Black Halo (Grace Series)

Home > Other > Black Halo (Grace Series) > Page 49
Black Halo (Grace Series) Page 49

by S. L. Naeole


  The rumbling ceased, and the quiet was once again far more terrifying than anything I had ever imagined. It was a deadly sound, this silence.

  A tightening began in my abdomen, and I looked down just in time to see the black-brown layer of a mud covered root encircle my waist before it began dragging me through the woods with blinding speed. I kept from screaming by clamping down on my lips through my teeth, every bump and dip forcing whimpers through me as my foot jostled against the ground and my sides were jabbed by protruding branches that jutted out from the bushes and young trees that lined my escape route.

  I caught glimpses of the sky through the few openings beneath the canopy above me, but there was no light there to offer me hope. Even the stars didn’t want to witness what would happen here tonight. I felt my last glimmer of hope begin to fade just as the dragging slowed, and I found myself lying beside the large Willow tree that was Bala’s home.

  The root that had pulled me through the maze of the forest slunk away and I did my best to stand, fighting off the pain from my foot and the dizziness that I had begun to feel. My hand went to my side and I sighed when I realized that it was warm; the bleeding had started again, and this time, it didn’t look like it was going to stop.

  “You need my help?”

  Bala’s dark eyes emerged from around the wide trunk, and clicked her tongue when she saw me. “You need someone else’s help.”

  “No,” I told her. I reached for the tree to steady myself and felt it shudder when my black and bloodied skin touched it. “I don’t need anyone’s help but yours. I need you to help me die.”

  “Die? I’m not sure I understand.”

  “Robert’s trying to kill me-”

  She smiled and cut me off. “Well, surely you can’t expect me to get in his way.”

  “No. No, you don’t understand. If he kills me, he kills himself.”

  “That’s insane. Angels don’t die.”

  I pounded the tree with my fist in frustration. “You’re not listening to me. My mother’s dead. I just saw an angel being torn in half. Angels die, Bala, and if you don’t help me, Robert’s going to be next. He’s going to kill himself if he hurts me, and if he does that, he’ll kill his soul.”

  “You think too much of yourself, human Grace. Why would he kill himself over your death? Can he not simply find another to replace you?

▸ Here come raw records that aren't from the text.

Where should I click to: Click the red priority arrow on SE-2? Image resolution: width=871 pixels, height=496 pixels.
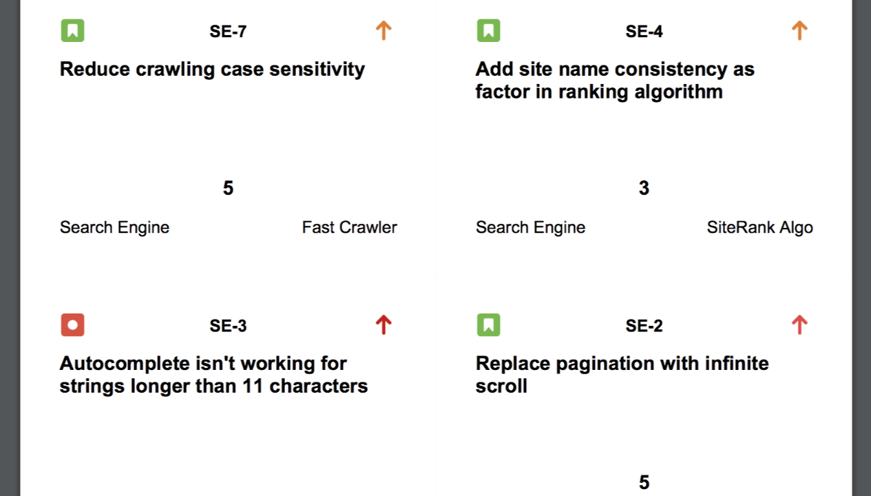[x=799, y=325]
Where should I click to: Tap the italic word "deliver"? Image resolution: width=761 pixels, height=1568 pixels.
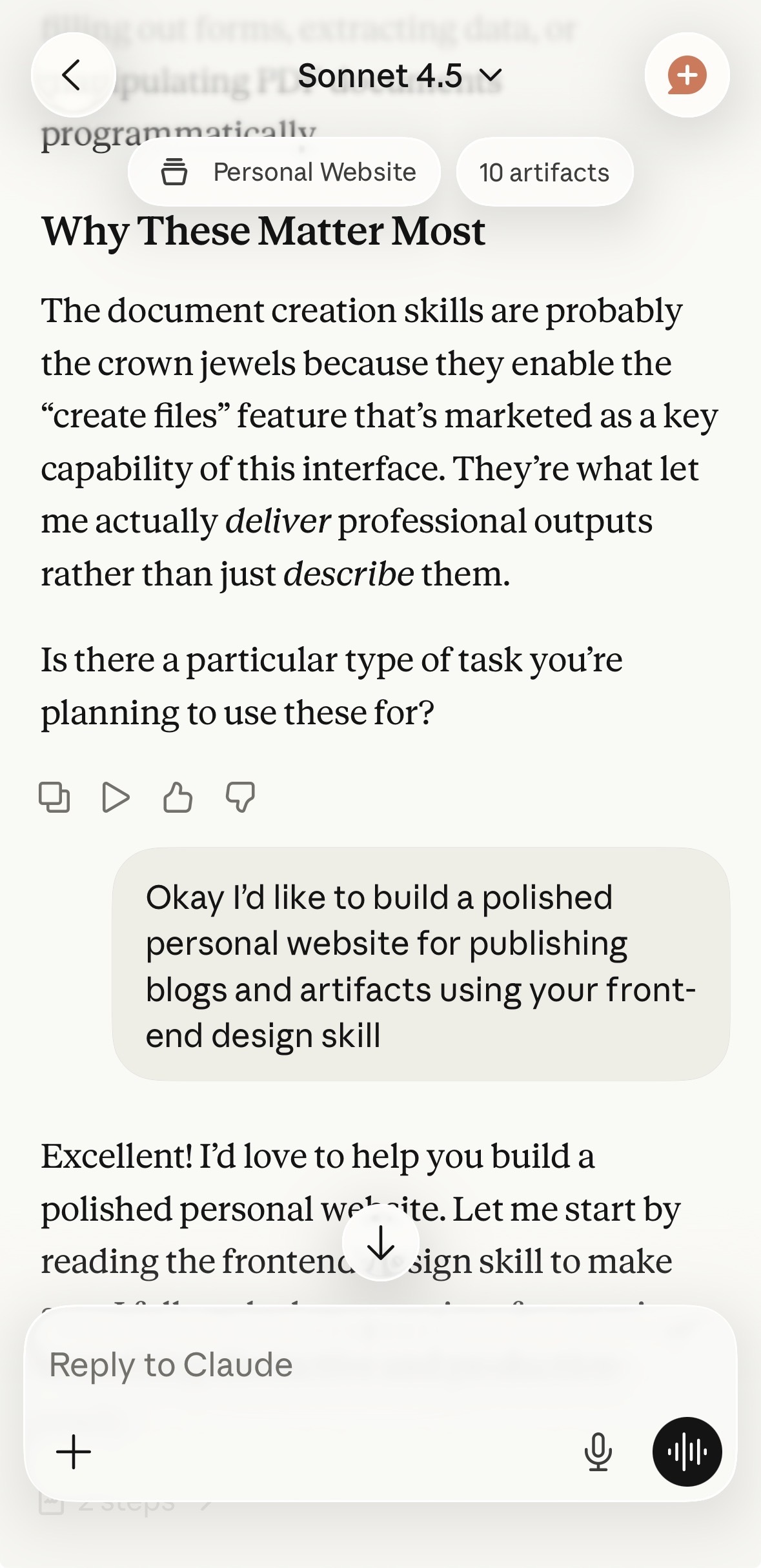tap(278, 521)
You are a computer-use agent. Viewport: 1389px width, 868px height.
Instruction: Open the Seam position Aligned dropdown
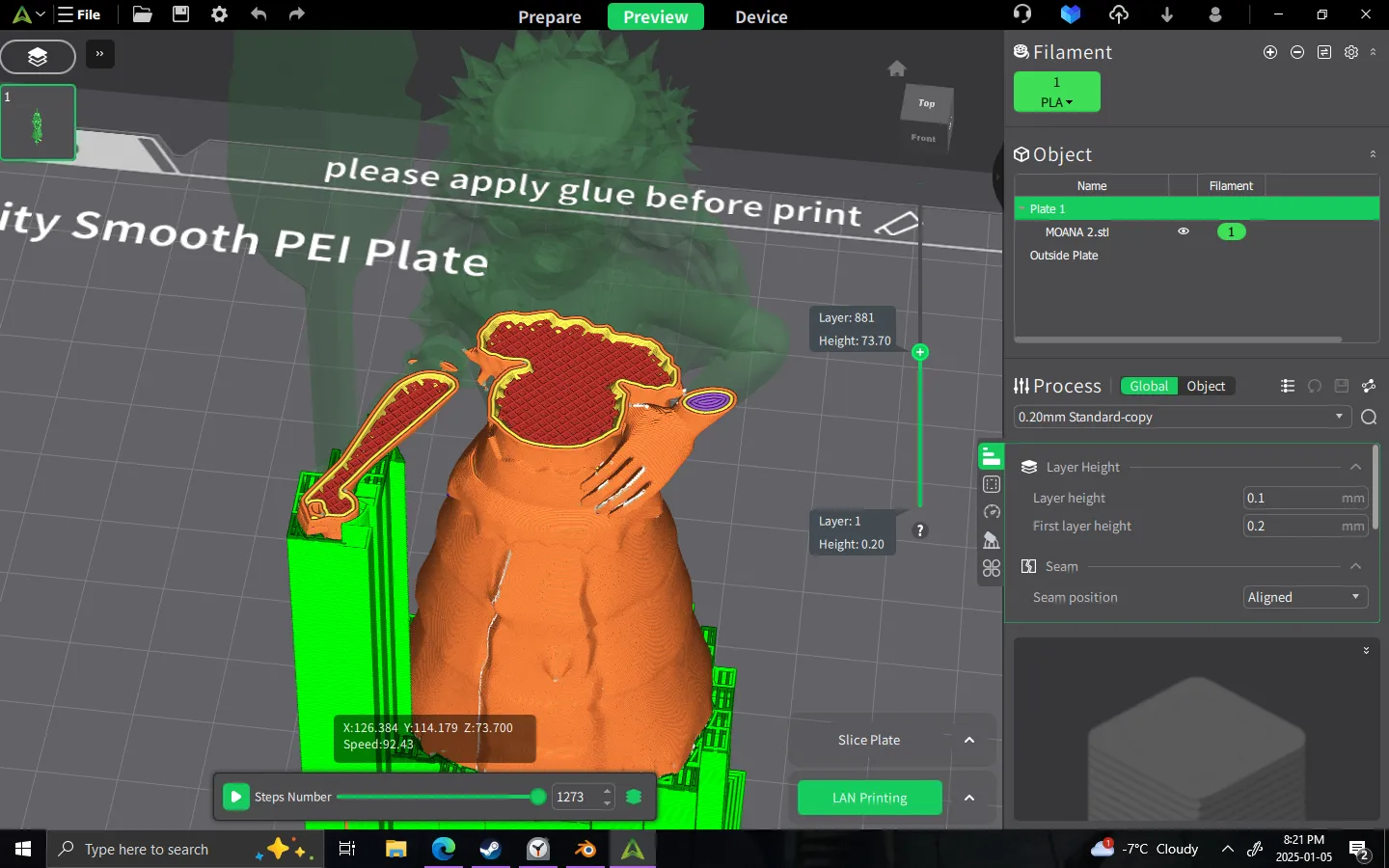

Are you so special?”

  My heart lurched in my chest at her suggestion. I had thought it. I thought I had accepted it. But hearing it from someone else, hearing how obvious it was to someone else, it was like having my heart placed in a vice grip and having it squeezed until it exploded.

  “I hope that one day he does find someone else,” I said slowly, the words burning as they came out of my mouth, the lie too disgusting to tolerate. “I hope that he does. But he won’t be able to if he kills me. Please, help me.”

  “I am not a killer,” she said as she shook her head and disappeared behind the tree once more.

  “No! Bala, please. I’m already dying,” I coughed, my chest moving mere millimeters now. I took a shallow breath and soon doubled over in a fit of hacking coughs that felt like a million needles were trying to bore their way out of me.

  “You don’t have to do anything but keep Robert away from me. Just keep him away long enough,” I whispered when I could as my lone leg gave out and I collapsed onto the ground. “It won’t be long.”

  My eyes stared up, and I could hear the leaves shiver above me, though there was no wind. Two dark orbs appeared and a smile formed on the olive face that belonged to Bala, her hair swirling around her head in a mass of activity.

  “Okay.”

  “Thank you.”

  I felt her hands gently touch my face and she cooed. “So soft. I used to have skin like yours. Freckled like yours, too. N’Uriel never complimented my freckles, though.”

  “You heard him?” I remarked, my voice so soft, I wondered if she even heard me.

  “Yes. I always watch. I’m always watching. I see everything. I love him, too, you know. I love him almost as much as I hate the angel who turned me into what I am. N’Uriel has only shown me kindness, tenderness. I could not accept him dying. It would hurt.”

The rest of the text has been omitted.